In the thirteenth to fifteenth centuries, as land transactions became more frequent, the word votchina acquired a new basic meaning, referring to estates (villages, arable lands, forests, and so forth) owned by hereditary right. Up to the end of fifteenth century, votchina remained the only form of landed property in Muscovy. The reforms of Ivan III in the 1480s created another type of ownership of land, the pomestie, which made new landowners (pomeshchiki) entirely dependent on the grand prince who granted estates to them on condition of loyal service. In the sixteenth century, Muscovite rulers favored the growth of the pomestie system, simultaneously keeping a check on the circulation of patrimonial estates. Decrees of 1551, 1562, and 1572 regulated conditions under which alienated patrimonies could be redeemed by the seller's kinsfolk. The same legislation stipulated that each case of donation of one's patrimony to a monastery must be sanctioned by the government. (In 1580, the sale or donation of estates to monasteries was totally prohibited.)
Historians have stressed the growing similarity between votchina and pomestie. On the one hand, as Vladimir Kobrin points out, pomestie from the very beginning tended to become hereditary property; on the other hand, the owners of patrimonies were obliged to serve in the tsarist army (legally, since 1556), just as pomestie holders did. S. B. Veselovskii cites some cases from the 1580s, when the authorities ordered the confiscation of both pomestia (pl.) and votchiny (pl.) of those servicemen who had ignored the military summons.
But some difference between the two forms of landed property remained: In the eyes of landowners, votchina preserved its significance as the preferable right to one's land. As O. A. Shvatchenko put it, votchiny formed the material basis of the Russian aristocracy in the sixteenth and seventeenth centuries.

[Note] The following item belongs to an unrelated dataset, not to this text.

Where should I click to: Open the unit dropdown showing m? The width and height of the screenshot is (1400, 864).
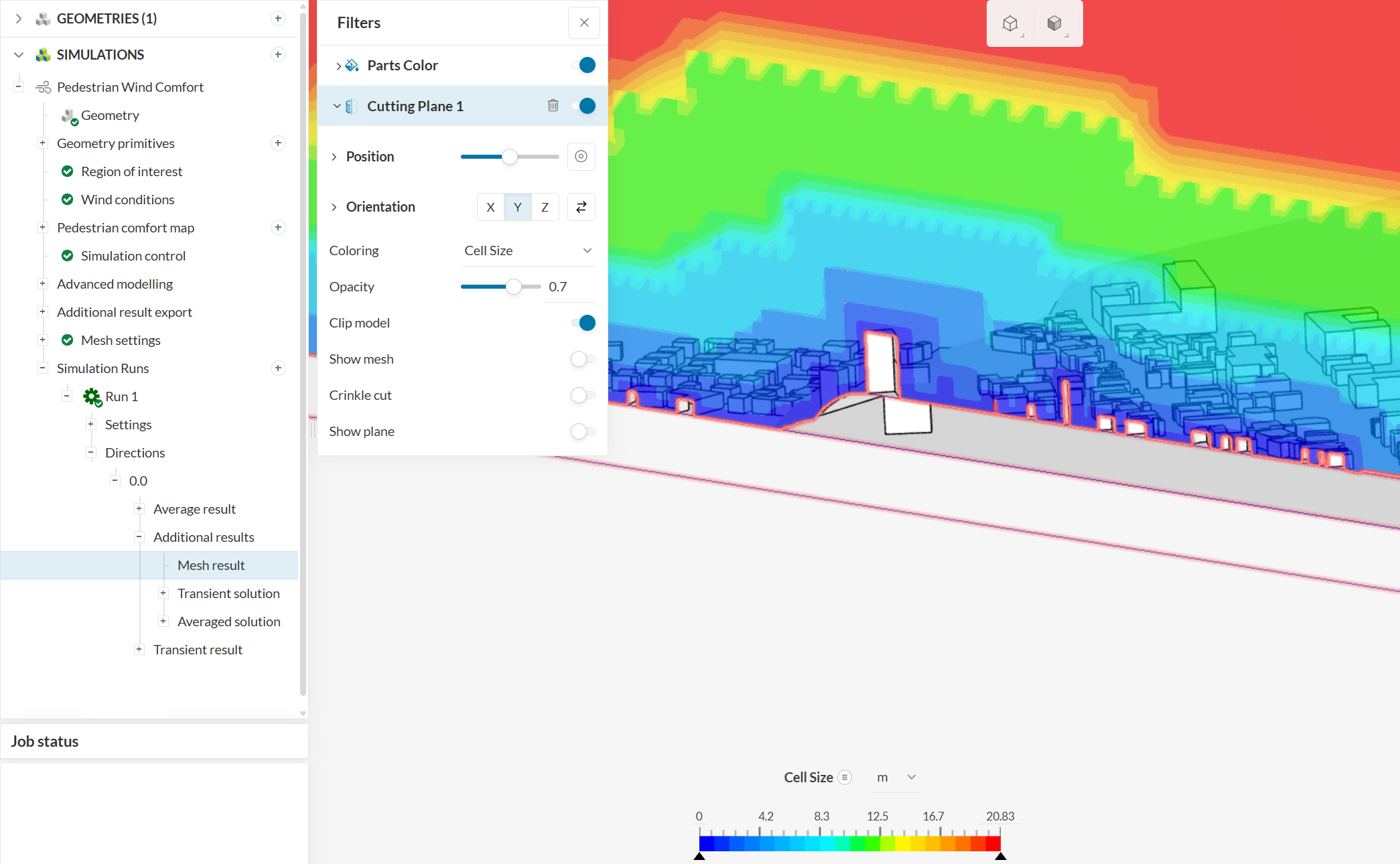896,778
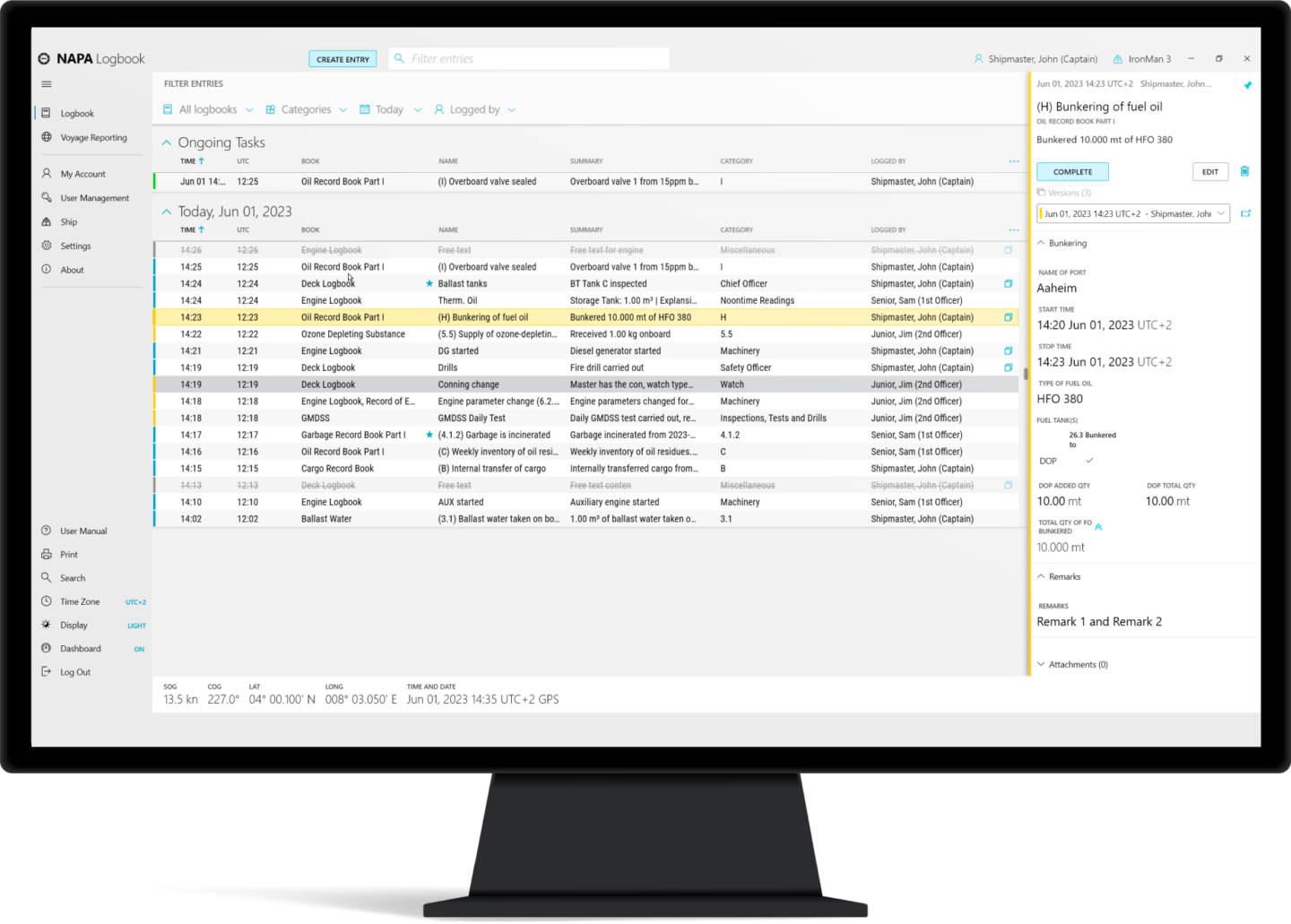Viewport: 1291px width, 924px height.
Task: Delete the entry using the trash icon
Action: pyautogui.click(x=1244, y=171)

In spite of governmental regulations and limitations and severe blows of the Oprichnina, the votchina system survived the sixteenth century, and after the Time of Troubles experienced new growth. Beginning with Vasily Shuisky (1610), the tsars began to remunerate their supporters by granting them the right to turn part of their pomestie estates into votchiny. Thus, new types of votchina appeared in the seventeenth century. The Law Code of 1649 also stipulated the possibility of exchanging pomestie for votchina, or vice versa. Finally, pomestie and votchina merged during the reforms of Peter the Great: specifically, in the 1714 decree on majorats.